== Segment start ==

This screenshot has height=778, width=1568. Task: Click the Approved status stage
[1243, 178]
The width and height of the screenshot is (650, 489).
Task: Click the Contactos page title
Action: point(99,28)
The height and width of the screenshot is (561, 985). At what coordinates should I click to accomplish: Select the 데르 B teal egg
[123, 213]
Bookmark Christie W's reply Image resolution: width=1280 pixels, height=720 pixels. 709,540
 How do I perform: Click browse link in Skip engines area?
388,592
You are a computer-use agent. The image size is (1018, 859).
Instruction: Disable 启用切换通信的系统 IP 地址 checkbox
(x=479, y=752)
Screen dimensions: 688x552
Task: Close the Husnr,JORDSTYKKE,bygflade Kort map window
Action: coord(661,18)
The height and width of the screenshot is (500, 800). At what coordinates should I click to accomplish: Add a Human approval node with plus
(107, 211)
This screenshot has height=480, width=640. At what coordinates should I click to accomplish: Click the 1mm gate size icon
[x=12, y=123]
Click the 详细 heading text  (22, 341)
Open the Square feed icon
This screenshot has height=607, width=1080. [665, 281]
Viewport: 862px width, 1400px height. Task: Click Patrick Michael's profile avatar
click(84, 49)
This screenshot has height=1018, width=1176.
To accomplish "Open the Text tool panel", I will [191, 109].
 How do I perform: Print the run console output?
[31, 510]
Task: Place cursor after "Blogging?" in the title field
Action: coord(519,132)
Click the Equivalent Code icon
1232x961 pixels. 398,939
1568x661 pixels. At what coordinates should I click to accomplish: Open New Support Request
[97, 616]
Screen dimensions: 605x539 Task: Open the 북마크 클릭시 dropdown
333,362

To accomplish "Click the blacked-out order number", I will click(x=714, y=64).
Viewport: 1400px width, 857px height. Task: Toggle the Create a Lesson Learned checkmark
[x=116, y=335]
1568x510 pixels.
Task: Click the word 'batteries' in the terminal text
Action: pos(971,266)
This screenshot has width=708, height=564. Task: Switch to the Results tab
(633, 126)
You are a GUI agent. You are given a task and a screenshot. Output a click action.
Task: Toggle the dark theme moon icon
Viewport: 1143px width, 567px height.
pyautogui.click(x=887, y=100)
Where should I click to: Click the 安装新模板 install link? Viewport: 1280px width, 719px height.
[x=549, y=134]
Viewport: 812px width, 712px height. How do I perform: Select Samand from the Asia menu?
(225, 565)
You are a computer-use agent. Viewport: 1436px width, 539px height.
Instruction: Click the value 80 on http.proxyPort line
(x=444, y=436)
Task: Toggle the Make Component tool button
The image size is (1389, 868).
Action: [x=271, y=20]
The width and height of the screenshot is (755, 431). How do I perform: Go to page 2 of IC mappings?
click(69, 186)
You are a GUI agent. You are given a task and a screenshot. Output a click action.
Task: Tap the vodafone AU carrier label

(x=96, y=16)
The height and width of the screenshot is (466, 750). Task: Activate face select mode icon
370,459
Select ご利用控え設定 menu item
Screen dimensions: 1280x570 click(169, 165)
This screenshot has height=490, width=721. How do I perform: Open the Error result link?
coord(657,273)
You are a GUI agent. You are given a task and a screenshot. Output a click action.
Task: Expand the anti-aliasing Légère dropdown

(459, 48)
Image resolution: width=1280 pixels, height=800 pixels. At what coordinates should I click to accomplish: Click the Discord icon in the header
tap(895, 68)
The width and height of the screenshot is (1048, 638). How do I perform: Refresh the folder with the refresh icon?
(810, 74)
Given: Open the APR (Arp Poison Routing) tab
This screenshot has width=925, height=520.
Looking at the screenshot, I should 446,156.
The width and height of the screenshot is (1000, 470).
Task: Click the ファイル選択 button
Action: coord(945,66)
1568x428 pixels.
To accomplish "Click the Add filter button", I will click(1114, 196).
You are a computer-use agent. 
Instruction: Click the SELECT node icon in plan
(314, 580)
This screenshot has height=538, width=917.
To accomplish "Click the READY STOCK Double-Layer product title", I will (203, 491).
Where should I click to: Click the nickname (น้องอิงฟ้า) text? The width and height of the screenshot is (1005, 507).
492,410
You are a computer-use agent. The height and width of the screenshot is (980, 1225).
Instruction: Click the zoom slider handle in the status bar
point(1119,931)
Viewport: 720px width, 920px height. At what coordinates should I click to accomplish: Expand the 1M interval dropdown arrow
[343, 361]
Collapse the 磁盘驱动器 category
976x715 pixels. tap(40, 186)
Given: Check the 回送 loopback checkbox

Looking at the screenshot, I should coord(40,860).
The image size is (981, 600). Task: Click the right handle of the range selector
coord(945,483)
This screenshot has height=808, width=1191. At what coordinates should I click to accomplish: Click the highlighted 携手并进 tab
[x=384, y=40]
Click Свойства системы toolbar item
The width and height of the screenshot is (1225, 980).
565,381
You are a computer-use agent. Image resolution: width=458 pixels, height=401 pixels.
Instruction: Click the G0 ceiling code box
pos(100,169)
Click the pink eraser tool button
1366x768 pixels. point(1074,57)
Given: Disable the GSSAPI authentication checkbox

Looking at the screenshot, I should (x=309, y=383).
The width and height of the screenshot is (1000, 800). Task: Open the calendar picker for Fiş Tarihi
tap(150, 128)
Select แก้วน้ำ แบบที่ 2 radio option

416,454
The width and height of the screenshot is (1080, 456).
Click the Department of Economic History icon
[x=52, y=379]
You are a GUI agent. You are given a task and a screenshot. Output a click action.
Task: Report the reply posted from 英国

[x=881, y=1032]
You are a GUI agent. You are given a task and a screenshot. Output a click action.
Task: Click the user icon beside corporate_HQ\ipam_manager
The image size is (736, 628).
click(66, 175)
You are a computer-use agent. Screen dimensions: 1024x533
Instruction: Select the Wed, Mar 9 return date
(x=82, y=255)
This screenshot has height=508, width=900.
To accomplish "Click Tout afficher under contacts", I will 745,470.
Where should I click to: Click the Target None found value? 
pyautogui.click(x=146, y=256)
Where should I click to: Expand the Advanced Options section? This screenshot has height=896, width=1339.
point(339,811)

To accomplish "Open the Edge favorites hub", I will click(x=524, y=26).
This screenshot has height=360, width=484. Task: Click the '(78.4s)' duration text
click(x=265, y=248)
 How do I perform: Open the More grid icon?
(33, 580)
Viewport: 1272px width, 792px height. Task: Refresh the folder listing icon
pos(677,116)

== Segment end ==

- _Exercise objective_:
For this exercise, retype the entire listing exactly.

- _The answer_:
This screenshot has height=778, width=1568. Task: Click the Approved status stage
[1243, 178]
The width and height of the screenshot is (650, 489).
Task: Click the Contactos page title
Action: point(99,28)
The height and width of the screenshot is (561, 985). At what coordinates should I click to accomplish: Select the 데르 B teal egg
[123, 213]
Bookmark Christie W's reply Image resolution: width=1280 pixels, height=720 pixels. 709,540
 How do I perform: Click browse link in Skip engines area?
388,592
You are a computer-use agent. The image size is (1018, 859).
Instruction: Disable 启用切换通信的系统 IP 地址 checkbox
(x=479, y=752)
Screen dimensions: 688x552
Task: Close the Husnr,JORDSTYKKE,bygflade Kort map window
Action: coord(661,18)
The height and width of the screenshot is (500, 800). At what coordinates should I click to accomplish: Add a Human approval node with plus
(107, 211)
This screenshot has height=480, width=640. At what coordinates should I click to accomplish: Click the 1mm gate size icon
[x=12, y=123]
Click the 详细 heading text  (22, 341)
Open the Square feed icon
This screenshot has height=607, width=1080. [665, 281]
Viewport: 862px width, 1400px height. Task: Click Patrick Michael's profile avatar
click(84, 49)
This screenshot has height=1018, width=1176.
To accomplish "Open the Text tool panel", I will [191, 109].
 How do I perform: Print the run console output?
[31, 510]
Task: Place cursor after "Blogging?" in the title field
Action: coord(519,132)
Click the Equivalent Code icon
1232x961 pixels. 398,939
1568x661 pixels. At what coordinates should I click to accomplish: Open New Support Request
[97, 616]
Screen dimensions: 605x539 Task: Open the 북마크 클릭시 dropdown
333,362

To accomplish "Click the blacked-out order number", I will click(x=714, y=64).
Viewport: 1400px width, 857px height. Task: Toggle the Create a Lesson Learned checkmark
[x=116, y=335]
1568x510 pixels.
Task: Click the word 'batteries' in the terminal text
Action: pos(971,266)
This screenshot has width=708, height=564. Task: Switch to the Results tab
(633, 126)
You are a GUI agent. You are given a task and a screenshot. Output a click action.
Task: Toggle the dark theme moon icon
Viewport: 1143px width, 567px height.
pyautogui.click(x=887, y=100)
Where should I click to: Click the 安装新模板 install link? Viewport: 1280px width, 719px height.
[x=549, y=134]
Viewport: 812px width, 712px height. How do I perform: Select Samand from the Asia menu?
(225, 565)
You are a computer-use agent. Viewport: 1436px width, 539px height.
Instruction: Click the value 80 on http.proxyPort line
(x=444, y=436)
Task: Toggle the Make Component tool button
The image size is (1389, 868).
Action: [x=271, y=20]
The width and height of the screenshot is (755, 431). How do I perform: Go to page 2 of IC mappings?
click(69, 186)
You are a GUI agent. You are given a task and a screenshot. Output a click action.
Task: Tap the vodafone AU carrier label

(x=96, y=16)
The height and width of the screenshot is (466, 750). Task: Activate face select mode icon
370,459
Select ご利用控え設定 menu item
Screen dimensions: 1280x570 click(169, 165)
This screenshot has height=490, width=721. How do I perform: Open the Error result link?
coord(657,273)
You are a GUI agent. You are given a task and a screenshot. Output a click action.
Task: Expand the anti-aliasing Légère dropdown

(459, 48)
Image resolution: width=1280 pixels, height=800 pixels. At what coordinates should I click to accomplish: Click the Discord icon in the header
tap(895, 68)
The width and height of the screenshot is (1048, 638). How do I perform: Refresh the folder with the refresh icon?
(810, 74)
Given: Open the APR (Arp Poison Routing) tab
This screenshot has width=925, height=520.
Looking at the screenshot, I should 446,156.
The width and height of the screenshot is (1000, 470).
Task: Click the ファイル選択 button
Action: coord(945,66)
1568x428 pixels.
To accomplish "Click the Add filter button", I will click(1114, 196).
You are a computer-use agent. 
Instruction: Click the SELECT node icon in plan
(314, 580)
This screenshot has height=538, width=917.
To accomplish "Click the READY STOCK Double-Layer product title", I will (203, 491).
Where should I click to: Click the nickname (น้องอิงฟ้า) text? The width and height of the screenshot is (1005, 507).
492,410
You are a computer-use agent. The height and width of the screenshot is (980, 1225).
Instruction: Click the zoom slider handle in the status bar
point(1119,931)
Viewport: 720px width, 920px height. At what coordinates should I click to accomplish: Expand the 1M interval dropdown arrow
[343, 361]
Collapse the 磁盘驱动器 category
976x715 pixels. tap(40, 186)
Given: Check the 回送 loopback checkbox

Looking at the screenshot, I should coord(40,860).
The image size is (981, 600). Task: Click the right handle of the range selector
coord(945,483)
This screenshot has height=808, width=1191. At what coordinates should I click to accomplish: Click the highlighted 携手并进 tab
[x=384, y=40]
Click Свойства системы toolbar item
The width and height of the screenshot is (1225, 980).
565,381
You are a computer-use agent. Image resolution: width=458 pixels, height=401 pixels.
Instruction: Click the G0 ceiling code box
pos(100,169)
Click the pink eraser tool button
1366x768 pixels. point(1074,57)
Given: Disable the GSSAPI authentication checkbox

Looking at the screenshot, I should (x=309, y=383).
The width and height of the screenshot is (1000, 800). Task: Open the calendar picker for Fiş Tarihi
tap(150, 128)
Select แก้วน้ำ แบบที่ 2 radio option

416,454
The width and height of the screenshot is (1080, 456).
Click the Department of Economic History icon
[x=52, y=379]
You are a GUI agent. You are given a task and a screenshot. Output a click action.
Task: Report the reply posted from 英国

[x=881, y=1032]
You are a GUI agent. You are given a task and a screenshot. Output a click action.
Task: Click the user icon beside corporate_HQ\ipam_manager
The image size is (736, 628).
click(66, 175)
You are a computer-use agent. Screen dimensions: 1024x533
Instruction: Select the Wed, Mar 9 return date
(x=82, y=255)
This screenshot has height=508, width=900.
To accomplish "Click Tout afficher under contacts", I will 745,470.
Where should I click to: Click the Target None found value? 
pyautogui.click(x=146, y=256)
Where should I click to: Expand the Advanced Options section? This screenshot has height=896, width=1339.
point(339,811)

To accomplish "Open the Edge favorites hub", I will click(x=524, y=26).
This screenshot has height=360, width=484. Task: Click the '(78.4s)' duration text
click(x=265, y=248)
 How do I perform: Open the More grid icon?
(33, 580)
Viewport: 1272px width, 792px height. Task: Refresh the folder listing icon
pos(677,116)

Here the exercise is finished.